Neuf militaires du 621ème Groupe d'armes spéciales ont séjourné en zone contaminée. De retour en zone vie, ces hommes ont été pris en charge par le Service de santé du Groupe opérationnel des essais nucléaires (Goen). Après décontamination externe, les patients ont été rapidement transférés à l'hôpital Percy à Clamart et ont fait l’objet d’un suivi médical. Les doses reçues ont été estimées à environ 600 mSv » (60 rem).

Des estimations réalisées par l’armée, en toute transparence ?

Source, moruroa.assemblee

Infos GSIEN : ce ne sont pas les ministres qui retournent à la base vie en 2CV...

Le rapport de l’OPESCT cité plus haut fait état d’une « coulée de lave à l’extérieur (environ 700 m3) », soit environ 1820 tonnes de granit (masse volumique 2,6 t/m3).

Dans un reportage de France 24 (mai 2022), « Algérie : l'héritage empoisonné des essais nucléaires français, 60 ans après l'accident du tir Béryl », la chaîne du service public diffuse le reportage réalisé à l’époque et archivé par l’INA. Voici le commentaire accompagnant les images du Tan Affela à l’heure H, le 1er mai 1962 : « L’ébranlement du sol soulève des poussières accumulées par l’érosion sans cassure de la montagne. Elles ne sont pas radioactives, les émanations sont en permanence contrôlées pour déceler tout danger accidentel »...
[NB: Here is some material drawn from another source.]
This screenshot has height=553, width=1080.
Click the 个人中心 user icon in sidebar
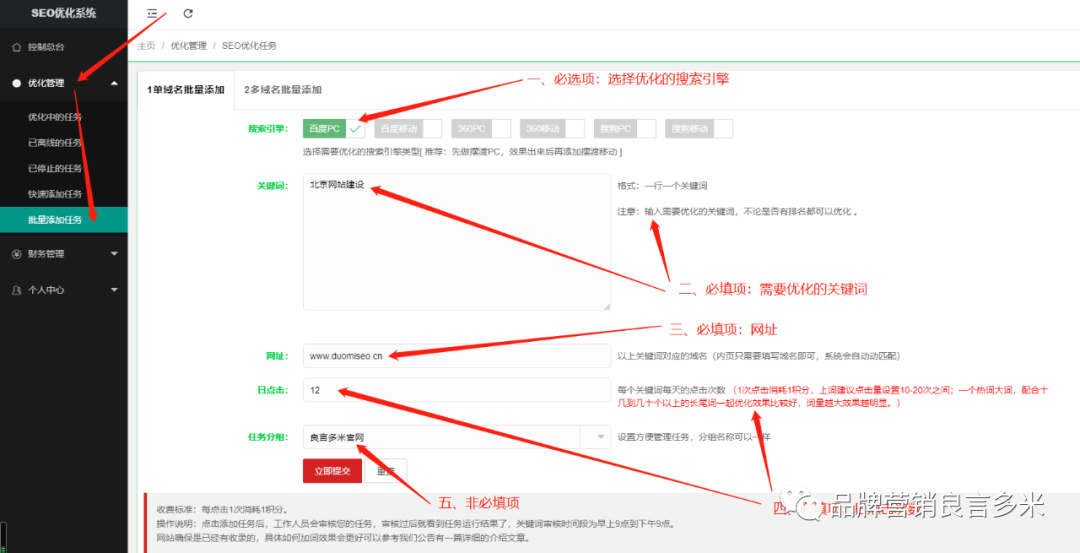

Dans ce reportage, vous trouverez le témoignage de Louis Bulidon présent ce jour-là dans le laboratoire de mesures de la base vie d’In Amguel et l’interview de Roland Desbordes qui a rapporté un échantillon de la lave régurgitée par le Tan Affela, un échantillon analysé dans le laboratoire de la Criirad [France 24, mai 2022].

Lors du passage du nuage radioactifs, l’enregistreur de Louis Bulidon accouplé à un ensemble de détecteurs beta-alpha, avait plotté les valeurs mesurées au fur et à mesure.

L’officier du Centre d’études et de recherches atomiques (CERAM) qui contrôlait son groupe était passé voir si « tout allait bien » et avait embarqué la feuille d’enregistrement … qui n’est jamais réapparu dans le laboratoire de mesures, pas plus que dans les rapports ou les dossiers officiels sur l’accident Béryl. Comme quoi, rien ne vaut une communication officielle pour faire disparaître un problème, en attendant que l’érosion naturelle fasse disparaître ceux qui causent ce problème.

« Selon le témoignage de Pierre Messmer, quelques secondes après le tremblement du sol provoqué par l'explosion, les spectateurs ont vu "une espèce de gigantesque flamme de lampe à souder qui partait exactement à l'horizontale dans notre direction [...] Cette gigantesque flamme s'est éteinte assez rapidement et a été suivie par la sortie d'un nuage, au début de couleur ocre, puis qui est rapidement devenu noir".

L'enregistrement des appareils de mesures de radioactivité a été immédiatement mis sous secret-défense (témoignage France-Inter le 25 octobre 2013 13h50 Louis Bulidon à l'époque au service technique - mesures de radioactivité) » [Jean-Yves Thorrignac].

Louis Bulidon a écrit un livre sur le sujet avec la contribution de Raymond Sené : Les irradiés de Béryl (Ed. Thaddée, 2011).


Coulée de lave en sortie du tunnel creusé
dans le Tan-Affela pour le tir Béryl

Analyse spectro gamma (novembre 2009)

  • Césium 137 : 760 MBq/t (± 80 MBq/t)
  • Américium 241 : 15,1 MBq/t (± 1,6 MBq/t)

Source, CriiRad 2010

Entre les dates du tir Béryl et de la spectro de la Criirad, il s’est écoulé 47 ans et demi : les activités initiales étaient de 2 200 MBq/t (137Cs) et de 16,3 MBq/t (241Am).